### DIRECTIONS
Your job with the data below is to output exactly the lines from the one holding "Switch to the Modify" down to the one holding "Switch chart to", both included, and no others.

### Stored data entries
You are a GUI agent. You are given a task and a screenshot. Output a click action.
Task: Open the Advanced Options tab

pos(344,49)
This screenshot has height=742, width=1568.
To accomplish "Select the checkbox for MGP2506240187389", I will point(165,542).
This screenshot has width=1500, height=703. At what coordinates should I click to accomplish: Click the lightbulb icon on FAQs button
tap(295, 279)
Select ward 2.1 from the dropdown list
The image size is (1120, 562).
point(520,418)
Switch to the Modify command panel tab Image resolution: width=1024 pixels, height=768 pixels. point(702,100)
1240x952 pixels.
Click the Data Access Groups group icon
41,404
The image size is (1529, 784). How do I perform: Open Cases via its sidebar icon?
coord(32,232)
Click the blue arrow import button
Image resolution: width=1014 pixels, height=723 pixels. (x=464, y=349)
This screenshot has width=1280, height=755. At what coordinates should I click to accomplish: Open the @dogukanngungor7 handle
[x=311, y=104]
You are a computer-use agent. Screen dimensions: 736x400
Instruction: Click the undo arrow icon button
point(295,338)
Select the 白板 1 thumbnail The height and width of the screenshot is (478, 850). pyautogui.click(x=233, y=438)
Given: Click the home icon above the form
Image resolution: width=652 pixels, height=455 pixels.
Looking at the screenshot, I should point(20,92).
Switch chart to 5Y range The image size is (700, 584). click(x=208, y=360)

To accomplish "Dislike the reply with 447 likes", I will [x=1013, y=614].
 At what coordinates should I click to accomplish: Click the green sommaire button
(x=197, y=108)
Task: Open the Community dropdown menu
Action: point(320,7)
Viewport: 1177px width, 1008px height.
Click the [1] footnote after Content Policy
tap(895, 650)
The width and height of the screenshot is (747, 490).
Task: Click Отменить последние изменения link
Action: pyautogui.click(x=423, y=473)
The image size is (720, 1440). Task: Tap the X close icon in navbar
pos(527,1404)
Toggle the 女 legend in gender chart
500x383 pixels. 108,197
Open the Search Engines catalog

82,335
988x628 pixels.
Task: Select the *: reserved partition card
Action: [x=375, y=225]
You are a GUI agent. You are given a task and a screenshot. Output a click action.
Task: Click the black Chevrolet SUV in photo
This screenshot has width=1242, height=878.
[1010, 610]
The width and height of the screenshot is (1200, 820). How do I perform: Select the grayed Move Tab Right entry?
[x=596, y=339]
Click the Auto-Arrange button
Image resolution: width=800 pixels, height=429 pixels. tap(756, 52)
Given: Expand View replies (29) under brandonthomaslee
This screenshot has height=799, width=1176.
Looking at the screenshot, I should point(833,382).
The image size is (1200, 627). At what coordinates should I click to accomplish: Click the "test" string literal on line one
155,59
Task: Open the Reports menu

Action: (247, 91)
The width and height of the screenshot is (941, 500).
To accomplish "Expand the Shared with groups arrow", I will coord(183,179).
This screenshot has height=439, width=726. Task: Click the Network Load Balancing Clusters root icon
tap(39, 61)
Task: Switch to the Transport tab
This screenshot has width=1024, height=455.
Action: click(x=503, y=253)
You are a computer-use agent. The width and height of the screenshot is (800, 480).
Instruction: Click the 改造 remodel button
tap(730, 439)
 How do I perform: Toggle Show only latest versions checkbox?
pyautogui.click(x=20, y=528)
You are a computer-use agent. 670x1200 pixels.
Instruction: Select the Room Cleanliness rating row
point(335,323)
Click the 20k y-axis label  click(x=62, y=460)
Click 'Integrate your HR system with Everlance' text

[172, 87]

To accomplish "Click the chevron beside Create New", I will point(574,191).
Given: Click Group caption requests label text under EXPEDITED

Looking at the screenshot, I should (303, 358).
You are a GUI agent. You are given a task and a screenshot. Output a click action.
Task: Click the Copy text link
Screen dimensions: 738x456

### REPLY TO THE TASK
Switch to the Modify command panel tab Image resolution: width=1024 pixels, height=768 pixels. point(702,100)
1240x952 pixels.
Click the Data Access Groups group icon
41,404
The image size is (1529, 784). How do I perform: Open Cases via its sidebar icon?
coord(32,232)
Click the blue arrow import button
Image resolution: width=1014 pixels, height=723 pixels. (x=464, y=349)
This screenshot has width=1280, height=755. At what coordinates should I click to accomplish: Open the @dogukanngungor7 handle
[x=311, y=104]
You are a computer-use agent. Screen dimensions: 736x400
Instruction: Click the undo arrow icon button
point(295,338)
Select the 白板 1 thumbnail The height and width of the screenshot is (478, 850). pyautogui.click(x=233, y=438)
Given: Click the home icon above the form
Image resolution: width=652 pixels, height=455 pixels.
Looking at the screenshot, I should point(20,92).
Switch chart to 5Y range The image size is (700, 584). click(x=208, y=360)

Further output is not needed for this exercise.